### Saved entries
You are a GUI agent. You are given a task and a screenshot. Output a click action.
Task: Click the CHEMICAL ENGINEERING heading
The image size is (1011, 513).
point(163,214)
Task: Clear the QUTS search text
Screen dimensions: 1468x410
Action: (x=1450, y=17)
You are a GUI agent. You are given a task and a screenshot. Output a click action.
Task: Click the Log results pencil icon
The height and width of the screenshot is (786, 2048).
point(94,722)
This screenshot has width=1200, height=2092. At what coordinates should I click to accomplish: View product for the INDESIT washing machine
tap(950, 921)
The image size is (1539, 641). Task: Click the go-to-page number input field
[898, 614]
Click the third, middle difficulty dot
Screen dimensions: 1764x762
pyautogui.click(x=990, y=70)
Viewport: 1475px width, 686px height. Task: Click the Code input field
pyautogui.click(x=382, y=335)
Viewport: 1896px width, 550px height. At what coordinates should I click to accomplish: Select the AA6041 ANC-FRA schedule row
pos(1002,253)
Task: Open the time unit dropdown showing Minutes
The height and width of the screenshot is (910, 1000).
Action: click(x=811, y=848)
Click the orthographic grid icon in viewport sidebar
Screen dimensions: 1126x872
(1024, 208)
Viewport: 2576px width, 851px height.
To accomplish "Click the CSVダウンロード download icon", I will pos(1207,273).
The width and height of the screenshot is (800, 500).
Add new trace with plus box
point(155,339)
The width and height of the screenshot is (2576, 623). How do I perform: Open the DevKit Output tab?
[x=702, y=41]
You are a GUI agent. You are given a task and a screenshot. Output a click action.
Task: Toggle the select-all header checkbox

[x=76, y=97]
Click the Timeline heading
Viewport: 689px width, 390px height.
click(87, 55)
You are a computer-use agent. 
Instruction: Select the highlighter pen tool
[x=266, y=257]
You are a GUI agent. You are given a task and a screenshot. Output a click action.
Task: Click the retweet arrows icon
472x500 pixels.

### What the task asks
Count how many lines above hold the word "heading", then reply with that number alone.

### Exercise result
2